- [Try it] Task for the records below: copy exactly, and only, the line containing "Uncheck the nein checkbox for Gewerbefläche" and every line after it to the end, with pictures left out.
(Exercise materials begins)
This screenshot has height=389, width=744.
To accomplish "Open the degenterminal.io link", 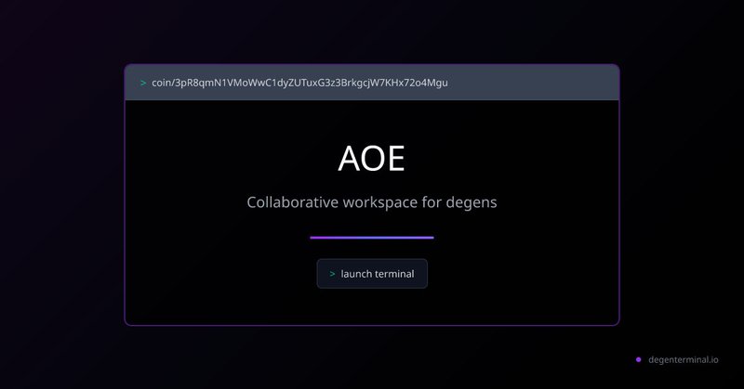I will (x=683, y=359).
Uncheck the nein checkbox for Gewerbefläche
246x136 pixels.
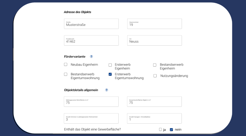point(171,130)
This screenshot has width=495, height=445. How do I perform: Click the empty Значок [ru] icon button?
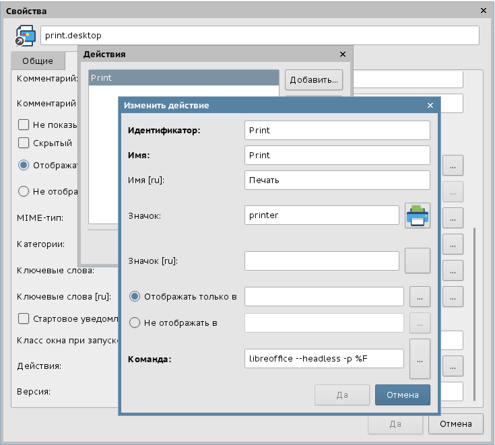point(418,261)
(Exercise materials ends)
- [Finished exercise]
Uncheck the nein checkbox for Gewerbefläche
246x136 pixels.
point(171,130)
This screenshot has width=495, height=445. How do I perform: Click the empty Значок [ru] icon button?
point(418,261)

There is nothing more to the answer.